Sul prosieguo della vicenda Pasquale Esposito ha poi fornito ulteriori delucidazioni, rivelando quello che alla fine si sarebbe rivelato come l’episodio fatale. Una questione di risse, soffiate e scambi di persona: «Io, Salvatore Romano e Vincenzo Mele ci trovammo al Parco San Paolo fuori a una pizzeria. Quando stavamo per andare via ci accorgemmo che non c’era più la nostra moto Dorsoduro. Nei pressi del Bingo ci accorgemmo che la moto era stata intercettata subito dalla polizia anche se i ladri erano scappati. Quando tutto terminò e recuperammo la moto Salvatore Romano disse a Fortunato il parcheggiatore che si avvicinò che a bordo della moto vi erano due pistole, cosa non vera. Lo fece per capire se Fortunato faceva le imbasciate ai Marfella, ma anche per far sapere loro che giravamo armati. Dopo questo episodio Vitale Perfetto mise in giro la voce che Romano era un infame perché la polizia non gli aveva sequestrato le pistole.

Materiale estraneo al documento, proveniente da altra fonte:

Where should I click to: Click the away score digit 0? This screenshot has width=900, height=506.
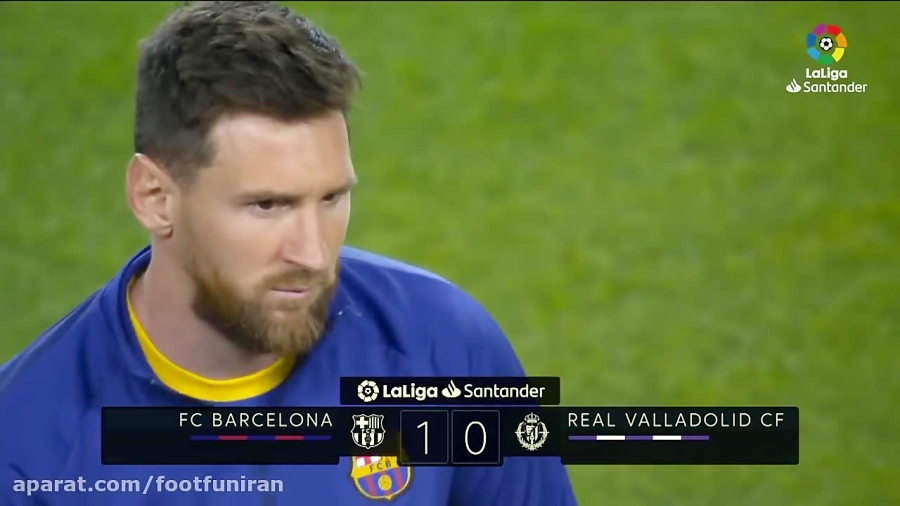point(475,438)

A questo punto, avuta la certezza che Fortunato avevo portato l’imbasciata ai Marfella, lo picchiammo io, Salvatore Romano, Vincenzo Mele e Marco Battipaglia». Una mossa che, seppur involontariamente, per il povero “Lello” Pisa si tramuterà in un’appellabile sentenza di morte.

Il pentito Esposito ha infatti spiegato ai pm: «Sapemmo che Fortunato andò sotto il balcone di Vitale Perfetto, detto “Piett ’e acciaio”, a lamentarsi dicendo che con noi a picchiarlo c’era Raffaele Pisa». Quest’ultimo, però, non si sarebbe mai trovato sul luogo del pestaggio e non avrebbe in alcun modo preso parte a quella spedizione punitiva. «In carcere – ha poi concluso il pentito – ho appreso da Alfonso Pisa che era in sezione con me, che fu raggiunto il giorno dopo il delitto dalla telefonata della sorella, la quale si era preoccupata sentendo il cognome dell’ammazzato, vide Maurizio Legnante insieme a Claudio “’o caccone” sui Camaldoli. Questo mi bastò per capire che l’esecutore poteva essere stato Legnante per poi andarsi a rifugiare sui Camaldoli, perché da Cannavino ai Camaldoli è un breve tratto e c’è meno rischio di incontrare polizia e non ci dovrebbero essere telecamere».